* _WORK TO COMPLETE_
Reproduce each of the entries below word for word, leaving out the pictures.

Dataset entries:
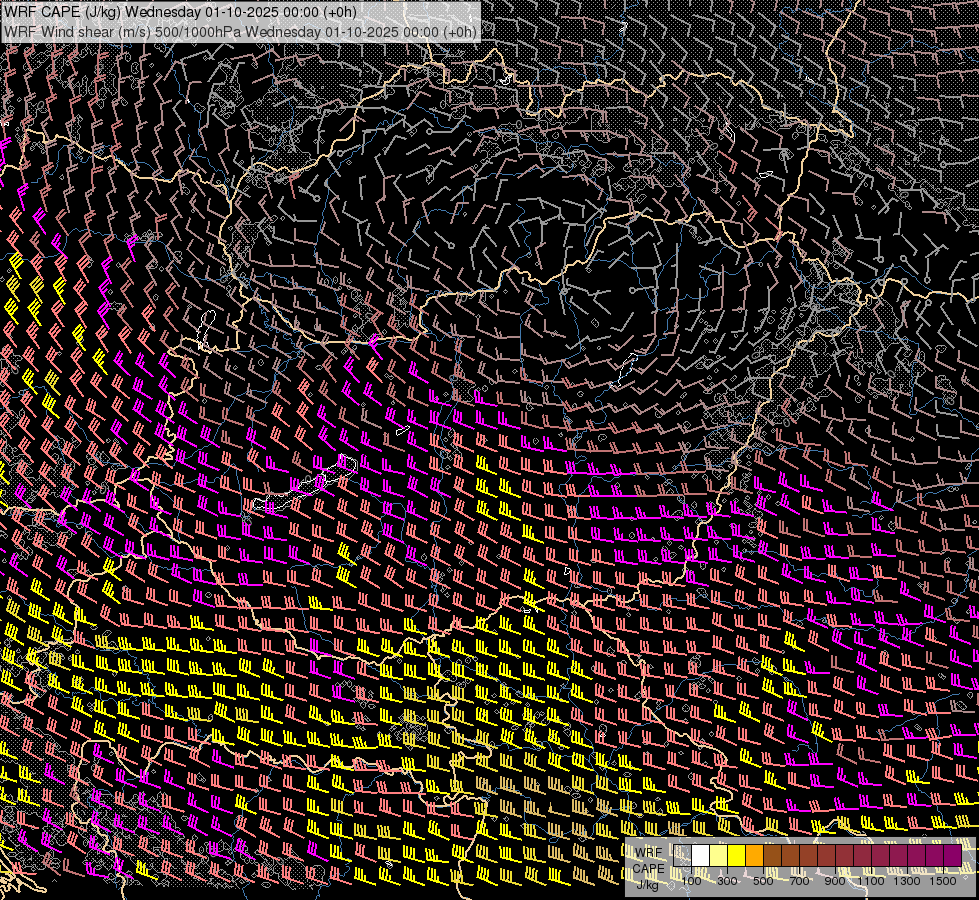Viewport: 979px width, 900px height.
Task: Click the first brown swatch after orange
Action: click(x=773, y=856)
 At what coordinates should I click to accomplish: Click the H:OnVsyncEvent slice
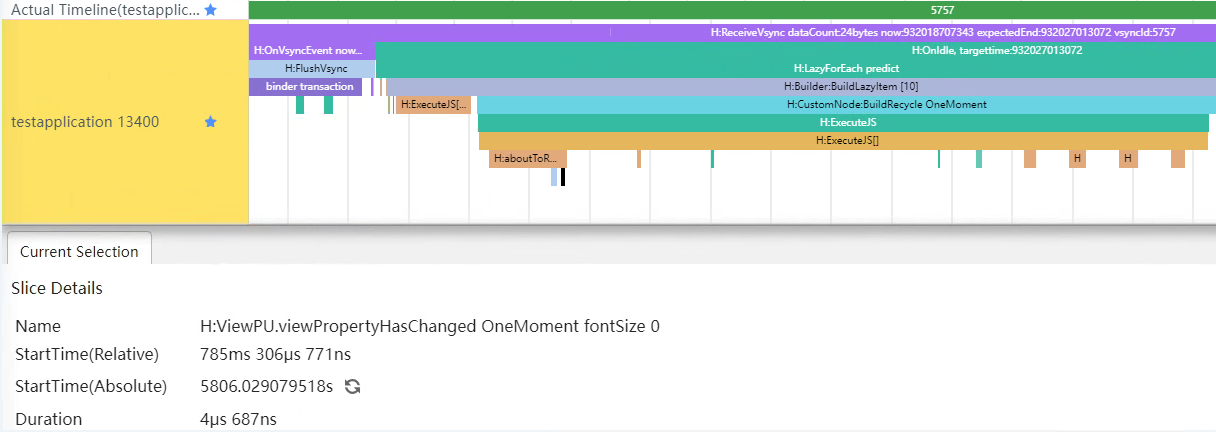pyautogui.click(x=311, y=50)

* _SOLUTION TO THE EXERCISE_
Viewport: 979px width, 900px height.
Task: Click the first brown swatch after orange
Action: click(x=773, y=856)
 At what coordinates should I click to accomplish: Click the H:OnVsyncEvent slice
pyautogui.click(x=311, y=50)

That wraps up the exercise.